项目摘要（30线限制） 致命疾病，例如慢性阻塞性肺疾病（COPD），哮喘，肺损伤，狭窄 细支气管炎和肺纤维化影响全球> 3亿人，每年约300万人死亡。 但是，目前尚无宽度临床成像方式来执行高分辨率功能性肺 成像：计算机断层扫描（CT），常规MRI和X射线只能提供密集的结构图像 组织 - 关于肿瘤和肺炎等病理的信息，但几乎没有或没有有关肺的信息 通风，灌注，肺泡尺寸，气体交换效率等。这种状况与癌症形成鲜明对比 成像，包括MRI，CT，超声，乳房X线摄影，正电子发射断层扫描（PET）等，其他 共同实现了早期检测（通过人群筛查），诊断和监测对 治疗。超极化贵重气体（129xE和3HE）关于肺功能的报告：通风，扩散， 和汽油交换。尽管在该领域的研究突破表明了有效性和 超极化贵重气体MRI的安全性检测多种肺部疾病并监测对 治疗（在过去20多年的研究中），该成像的宽度临床适应的前景 方式面临着主要挑战，包括（i）生产设备的高成本和复杂性 超极化的贵重气体，以及（ii）高度专业的自定义MRI扫描仪的要求 129XE或3HE成像 - 注意，所有经FDA批准的临床MRI扫描仪都可以仅对质子成像。我们去过 开发一种新技术的寄生虫诱导的极化（PHIP），用于生产纯质子 通过成对的偏二二氢添加不饱和前体（例如乙烯基），超极化的烃类气体 以太提议在这里）。这种高通量技术非常简单且低成本。最重要的是，它 可以在FDA批准的MRI扫描仪上部署，而无需任何其他硬件和软件升级。 在这里，我们建议将这项技术应用于二乙醚的生产，该技术具有丰富的用作历史 首先吸入的麻醉剂，它彻底改变了医学领域。具体来说，我们建议开发和 优化少于100 mL气体的人剂量的临床规模产生过程。吸入后，这是 低剂量的二乙醚将在体内浓度中呈现，这不再是易燃的。因此，我们设想 使用低剂量质子 - 高磨砂二乙醚作为安全的MRI对比剂。我们也会表演 这种新型HP对比剂的松弛特性的详细映射，并将执行可行性成像 在幻影和优秀的动物肺部研究。我们设想这个新的安全吸入对比代理可以 一般而言，彻底改变了肺成像和肺医学。

项目成果

Bridging the Gap: From Homogeneous to Heterogeneous Parahydrogen-induced Hyperpolarization and Beyond.

• DOI: 10.1002/cphc.202001031
• 发表时间: 2021-04-19
• 期刊: Chemphyschem : a European journal of chemical physics and physical chemistry
• 作者: Chekmenev EY;Goodson BM;Bukhtiyarov VI;Koptyug IV
• 通讯作者: Koptyug IV

Low-Cost High-Pressure Clinical-Scale 50% Parahydrogen Generator Using Liquid Nitrogen at 77 K.

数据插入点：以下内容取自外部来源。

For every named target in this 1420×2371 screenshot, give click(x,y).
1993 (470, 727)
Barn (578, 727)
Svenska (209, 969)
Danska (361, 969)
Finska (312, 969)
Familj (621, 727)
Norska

• DOI: 10.1021/acs.analchem.1c00716
• 发表时间: 2021-06-22
• 期刊: Analytical chemistry
• 影响因子: 7.4
• 作者: Chapman B;Joalland B;Meersman C;Ettedgui J;Swenson RE;Krishna MC;Nikolaou P;Kovtunov KV;Salnikov OG;Koptyug IV;Gemeinhardt ME;Goodson BM;Shchepin RV;Chekmenev EY
• 通讯作者: Chekmenev EY

High field parahydrogen induced polarization of succinate and phospholactate.

• DOI: 10.1039/d0cp06281b
• 发表时间: 2021-01-28
• 期刊: Physical chemistry chemical physics : PCCP
• 作者: Berner S ;Schmidt AB ;Ellermann F ;Korchak S ;Chekmenev EY ;Glöggler S ;von Elverfeldt D ;Hennig J ;Hövener JB
• 通讯作者: Hövener JB

Heterogeneous Parahydrogen-Induced Polarization of Diethyl Ether for Magnetic Resonance Imaging Applications.

用于磁共振成像应用的非均相仲氢诱导乙醚极化。

• DOI: 10.1002/chem.202003638
• 发表时间: 2021-01-18
• 期刊: Chemistry (Weinheim an der Bergstrasse, Germany)
• 作者: Salnikov OG;Svyatova A;Kovtunova LM;Chukanov NV;Bukhtiyarov VI;Kovtunov KV;Chekmenev EY;Koptyug IV
• 通讯作者: Koptyug IV

Background-Free Proton NMR Spectroscopy with Radiofrequency Amplification by Stimulated Emission Radiation.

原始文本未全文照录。